REQUEST: In the data below, rewrite the part that opens with the line containing "The width and" and closes with the line containing "pos(754,614)", swapping "hip value" for "waist value" and changing nothing else. Give back only those lines, leaving out the pictures.

THE DATA:
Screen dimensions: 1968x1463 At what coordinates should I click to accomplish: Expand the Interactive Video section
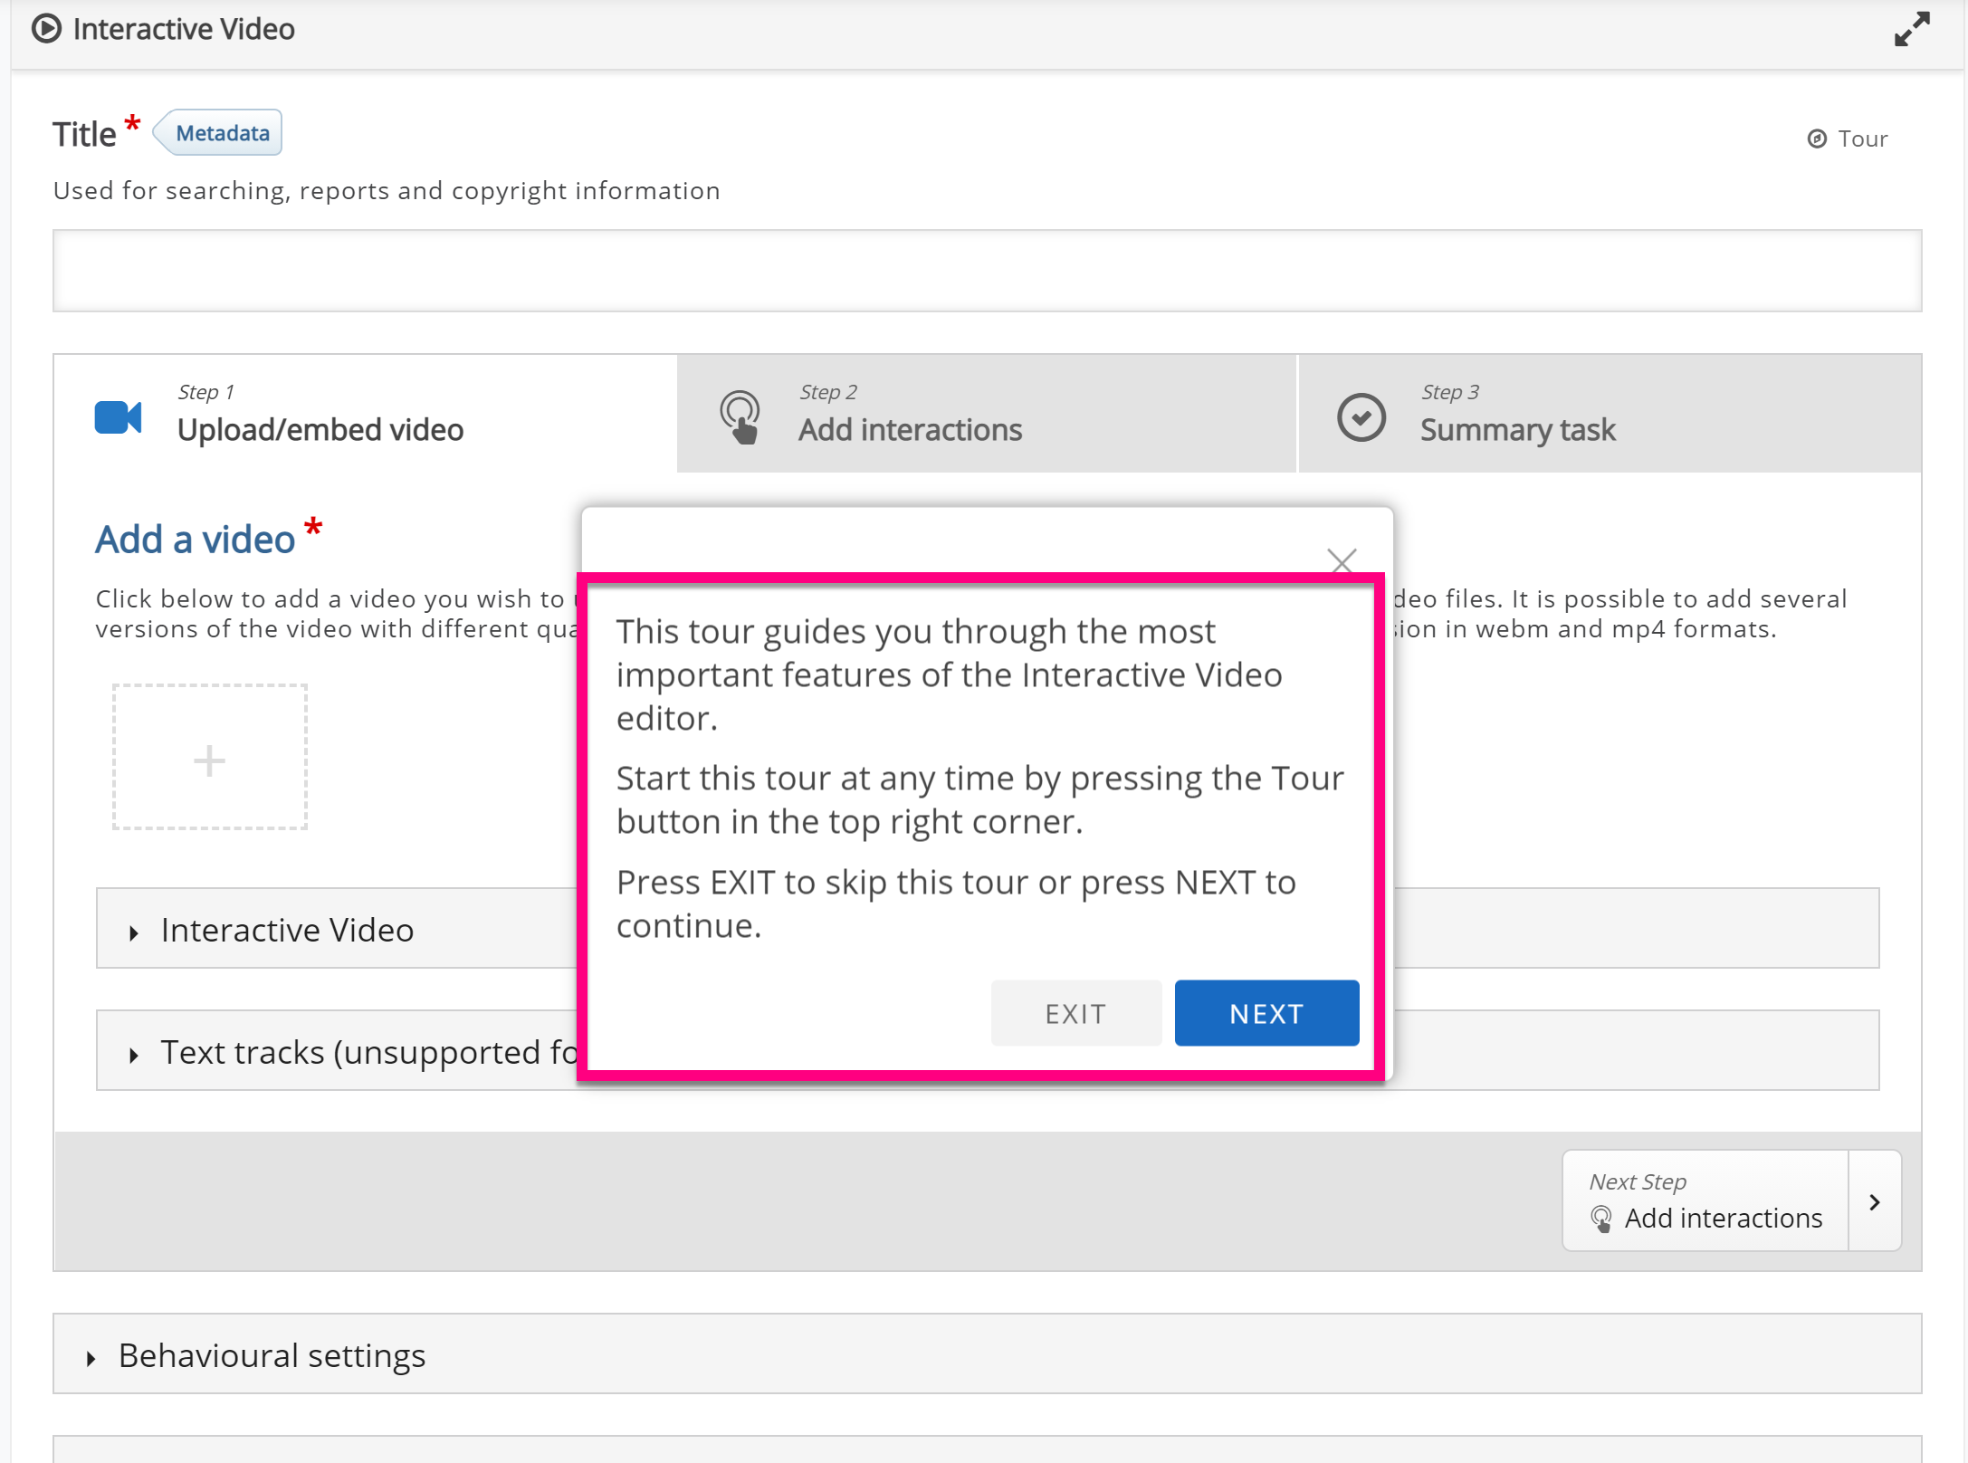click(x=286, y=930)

---

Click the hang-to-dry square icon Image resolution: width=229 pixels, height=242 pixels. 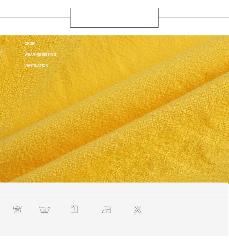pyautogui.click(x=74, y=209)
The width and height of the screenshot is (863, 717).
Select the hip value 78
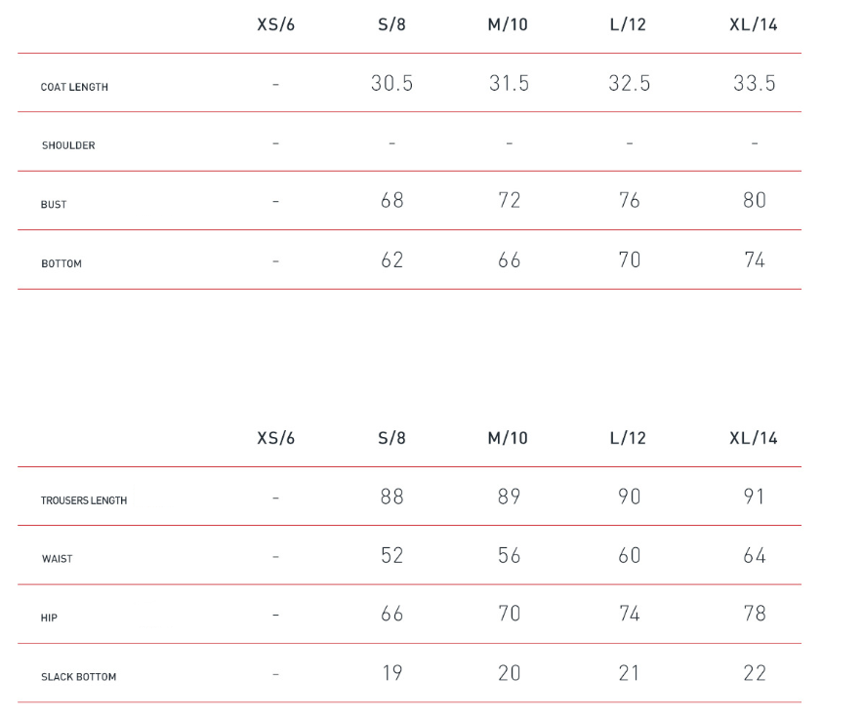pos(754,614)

WRITTEN ANSWER:
The width and height of the screenshot is (863, 717).
Select the waist value 78
pos(754,614)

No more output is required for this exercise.